LinuxQuestions.org
Share your knowledge at the LQ Wiki.
Go Back   LinuxQuestions.org > Forums > Linux Forums > Linux - Software
User Name
Password
Linux - Software This forum is for Software issues.
Having a problem installing a new program? Want to know which application is best for the job? Post your question in this forum.

Notices


Reply
  Search this Thread
Old 11-15-2017, 02:01 PM   #1
RandomTroll
Senior Member
 
Registered: Mar 2010
Distribution: Slackware
Posts: 1,328

Rep: Reputation: 223Reputation: 223Reputation: 223
Is there a utility to convert UTF to HTML metacharacters?
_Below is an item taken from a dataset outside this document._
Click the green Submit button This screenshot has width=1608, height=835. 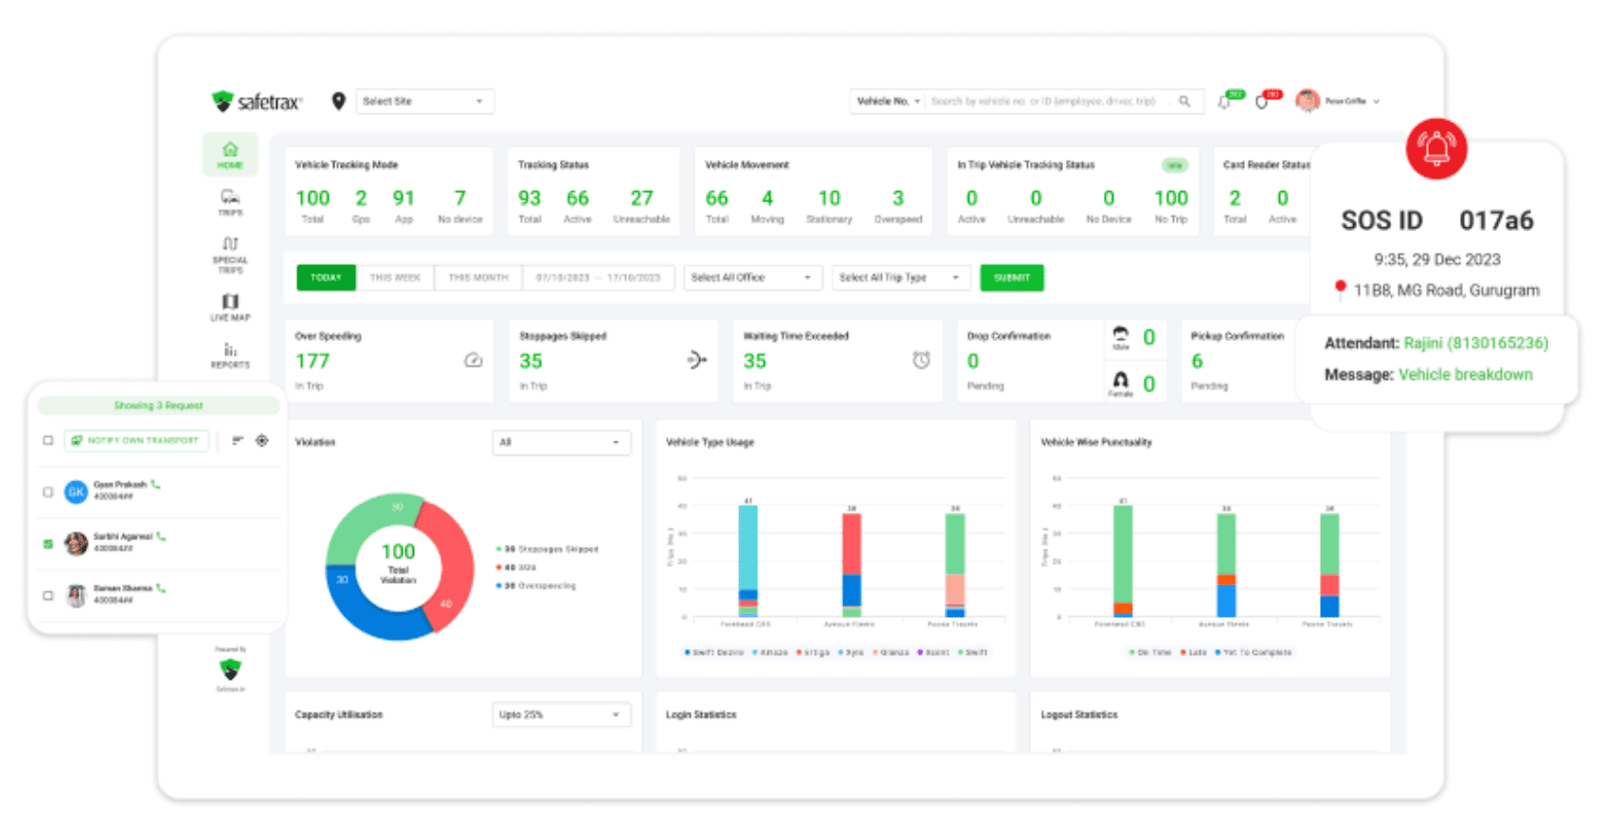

I convert pages I download from UTF to HTML (I prefer ISO-8859). I use utf8trans, but it relies on a character table, which is incomplete. I've been adding custom entries for years, but that's lame. Converting UTF's 23f0 to ⏰ (for example) would be good enough for me; I could write a script that added all those entries to my character table, which would be inelegant and make it huge. Hmmmm... there's probably a C function to do that, which would make an easy program.
 
Old 11-15-2017, 02:24 PM   #2
Turbocapitalist
Senior Member
 
Registered: Apr 2005
Distribution: Linux Mint, Devuan, OpenBSD
Posts: 4,364
Blog Entries: 3

Rep: Reputation: 2178Reputation: 2178Reputation: 2178Reputation: 2178Reputation: 2178Reputation: 2178Reputation: 2178Reputation: 2178Reputation: 2178Reputation: 2178Reputation: 2178
There's a CPAN module for perl that does that already. You just need to specify the range of characters to be encoded. Here's a one-liner to encode x0100 through x2fa1f:

Code:
perl -MHTML::HTML5::Entities -p \
 -e 'print encode_entities($_,"\x{0100}..\x{2FA1F}")'; \
 < input.html > output.html
The package for that module with APT-based distros is libhtml-html5-entities-perl and something similar for RPM
 
1 members found this post helpful.
Old 11-15-2017, 11:34 PM   #3
RandomTroll
Senior Member
 
Registered: Mar 2010
Distribution: Slackware
Posts: 1,328

Original Poster
Rep: Reputation: 223Reputation: 223Reputation: 223
Thanks.

I have 2 problems: output.html has everything in input.html doubled, like the problem -n cures for sed.

It converts periods to &#x2e, which is correct, but unwanted, and an easy fix with sed.

It isn't in Slackware, but I'm used to building my own Perl modules.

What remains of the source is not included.